Look below for the line with "The width and" and the line with "Lv. 8 level". Copy exactly those two lines and every line between, but not the pictures.
Top of Data for review
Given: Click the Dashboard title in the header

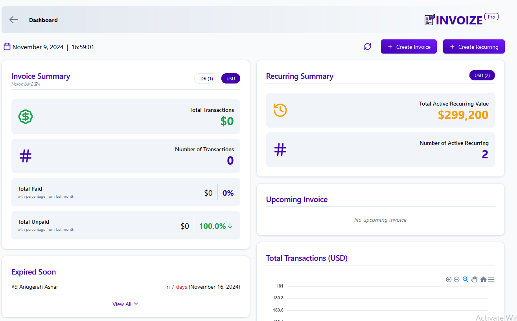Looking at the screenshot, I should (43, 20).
Bottom of Data for review
Top of Data for review
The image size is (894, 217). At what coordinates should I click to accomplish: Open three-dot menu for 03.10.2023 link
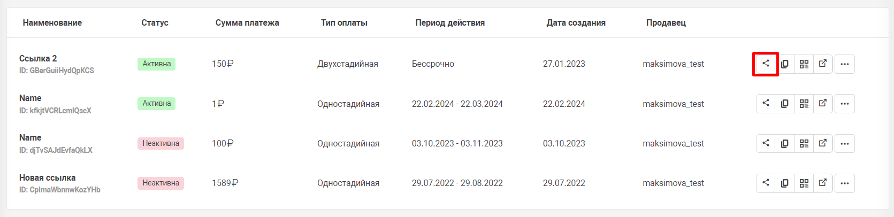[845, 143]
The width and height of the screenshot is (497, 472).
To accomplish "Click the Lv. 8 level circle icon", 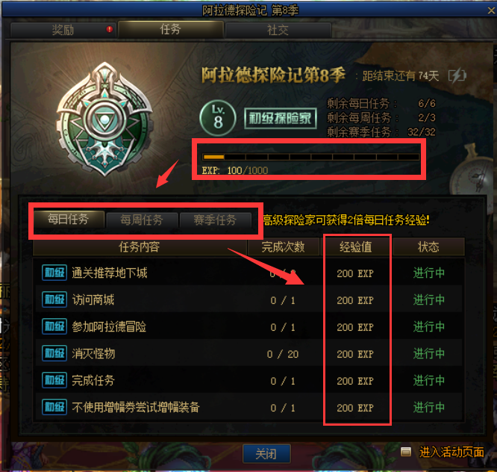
Bottom of Data for review
- **Written reply**
The width and height of the screenshot is (497, 472).
To accomplish "Click the Lv. 8 level circle icon", 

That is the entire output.